Updating source code

IntelliJ IDEA retrieves the information about a database during the introspection process. This information is used to show the objects in the Database tool window, display their DDL, suggest them during completion, and in other features for code assistance.

You can update the source code of database objects directly by editing their DDL and submitting your changes. The IDE will generate a migration script and execute it in the database.

The Database Changes tool window displays a summary of all your changes.

Edit source code of an object

You can update the source code of database objects by directly editing their DDL CREATE scripts and submitting your changes in the editor. The IDE will generate a migration script with your changes, prompt you to verify it, and then execute it in the database.

  1. Right-click an object and select Go to DDL. Alternatively, press Ctrl+B.

  2. Make changes to source code.

  3. (Optional) In the Database Changes tool window (View | Tool Windows | Database Changes), double-click the modified object to open a difference viewer and verify your changes.

  4. Click Submit (the Submit button).

    When you press the Submit button (the Submit button) in the Database changes tool window, you see the Migration dialog. The Migration dialog displays a migration script for the object.

  5. In the Object Migration dialog, verify that the migration script is correct and press OK.

    A migration script is code that changes all database or a part of it. You can use migration scripts to add or remove a column, upgrade the database version, or change column properties.

    IntelliJ IDEA can automatically generate a migration script, but you must check it before running.

See all the changes in source code

  • Select View | Tool Windows | Database Changes from the main menu.

    The Database Changes Tool Window

See the difference between modified and stored versions

  • In the Database tool window, double-click the modified database object.

  • When you edit source code of any object, IntelliJ IDEA tracks changes and highlights them in the gutter. For example, add a comment line to a routine or a trigger function. The added line becomes highlighted.

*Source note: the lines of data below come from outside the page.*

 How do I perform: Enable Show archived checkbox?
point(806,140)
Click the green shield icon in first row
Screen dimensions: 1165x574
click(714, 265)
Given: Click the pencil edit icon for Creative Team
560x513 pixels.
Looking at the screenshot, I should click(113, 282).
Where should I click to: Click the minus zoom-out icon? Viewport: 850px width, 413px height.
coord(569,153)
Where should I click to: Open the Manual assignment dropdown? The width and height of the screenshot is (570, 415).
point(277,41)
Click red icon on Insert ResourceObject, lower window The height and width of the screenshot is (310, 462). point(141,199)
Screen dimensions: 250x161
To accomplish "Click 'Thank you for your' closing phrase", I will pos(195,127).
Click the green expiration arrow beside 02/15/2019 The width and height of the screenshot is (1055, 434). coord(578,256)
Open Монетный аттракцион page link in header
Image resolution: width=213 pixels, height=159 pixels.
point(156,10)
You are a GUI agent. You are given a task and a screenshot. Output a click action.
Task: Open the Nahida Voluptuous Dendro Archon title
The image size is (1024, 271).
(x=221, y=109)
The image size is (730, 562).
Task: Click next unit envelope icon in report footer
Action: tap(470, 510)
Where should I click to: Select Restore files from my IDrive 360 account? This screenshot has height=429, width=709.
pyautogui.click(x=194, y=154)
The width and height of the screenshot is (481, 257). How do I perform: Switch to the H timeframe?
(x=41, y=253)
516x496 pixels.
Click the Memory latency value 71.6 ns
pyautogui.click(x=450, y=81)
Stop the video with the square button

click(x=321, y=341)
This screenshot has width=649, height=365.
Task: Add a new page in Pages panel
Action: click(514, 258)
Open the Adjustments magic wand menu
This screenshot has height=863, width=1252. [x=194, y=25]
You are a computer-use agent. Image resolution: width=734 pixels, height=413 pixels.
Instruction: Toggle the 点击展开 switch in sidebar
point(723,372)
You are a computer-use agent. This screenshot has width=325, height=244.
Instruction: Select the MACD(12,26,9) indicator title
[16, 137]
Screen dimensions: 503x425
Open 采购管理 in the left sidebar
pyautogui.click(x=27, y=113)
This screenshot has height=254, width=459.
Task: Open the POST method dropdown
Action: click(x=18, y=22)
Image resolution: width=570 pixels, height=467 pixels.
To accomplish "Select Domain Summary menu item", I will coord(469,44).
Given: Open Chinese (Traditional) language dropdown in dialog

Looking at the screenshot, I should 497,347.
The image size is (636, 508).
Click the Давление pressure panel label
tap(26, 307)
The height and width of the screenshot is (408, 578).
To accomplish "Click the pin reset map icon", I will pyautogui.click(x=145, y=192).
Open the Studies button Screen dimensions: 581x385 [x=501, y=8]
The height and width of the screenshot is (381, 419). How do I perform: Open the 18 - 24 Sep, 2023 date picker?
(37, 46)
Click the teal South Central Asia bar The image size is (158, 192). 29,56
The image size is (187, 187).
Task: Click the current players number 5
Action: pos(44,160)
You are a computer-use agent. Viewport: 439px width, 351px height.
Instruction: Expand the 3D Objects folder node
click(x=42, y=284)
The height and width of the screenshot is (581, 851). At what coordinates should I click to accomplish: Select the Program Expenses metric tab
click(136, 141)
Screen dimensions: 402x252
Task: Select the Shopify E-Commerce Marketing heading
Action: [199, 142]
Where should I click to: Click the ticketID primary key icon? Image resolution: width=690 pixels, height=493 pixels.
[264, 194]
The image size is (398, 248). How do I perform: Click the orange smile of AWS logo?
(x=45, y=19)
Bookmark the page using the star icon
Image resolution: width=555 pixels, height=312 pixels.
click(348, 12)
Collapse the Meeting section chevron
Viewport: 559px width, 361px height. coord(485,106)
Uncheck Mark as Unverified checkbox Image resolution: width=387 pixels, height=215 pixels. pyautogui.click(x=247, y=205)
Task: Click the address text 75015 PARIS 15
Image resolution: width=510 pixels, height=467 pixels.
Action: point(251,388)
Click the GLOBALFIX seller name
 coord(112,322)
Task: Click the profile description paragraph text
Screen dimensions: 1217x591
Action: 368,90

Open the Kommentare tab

If you click the highlighted line in the gutter, a small toolbar is displayed with the Show Diff button. You can click the Show Diff button (the Show diff icon) to see the difference between the code that you added and the one from source code.

    IDE highlights changes in source code
  • In the Database Changes tool window (View | Tool Windows | Database Changes), double-click the modified object to open a difference viewer and verify your changes.

    the Database Changes tool window

Load source code for a data source

IntelliJ IDEA retrieves the source code for a data source during the introspection. You can manage this process in the data source properties.

  1. In the Database tool window (View | Tool Windows | Database), click the Data Source Properties icon The Data Source Properties icon.

  2. Select one or more data sources for which you want to download source code.

  3. Right-click the selection and navigate to Load Sources. You can select between the following options:

    • None: do not download source code.

    • Except System Schemas: download source code for all the objects except for system schemas.

    • All Schemas: download all the available source code.

    Load source code for a data source

Migrating changes from one schema to another

Migration is a process of moving data from one object to another (for example, from one schema to another). In IntelliJ IDEA, these objects are called Origin and Target. The migration script is generated to make Target equal to Origin. But you can modify the script to satisfy your requirements.

Generate a migration script
  1. In the Database tool window (View | Tool Windows | Database), select two objects of the same type. For example, two schemas.

  2. Right-click the selection and navigate to Compare. Alternatively, press Ctrl+D.

    A set of statements that you can use for writing migration scripts is generated in the Script Preview tab.

Migrate changes between objects

  1. In the Database tool window (View | Tool Windows | Database), select two objects of the same type. For example, two schemas.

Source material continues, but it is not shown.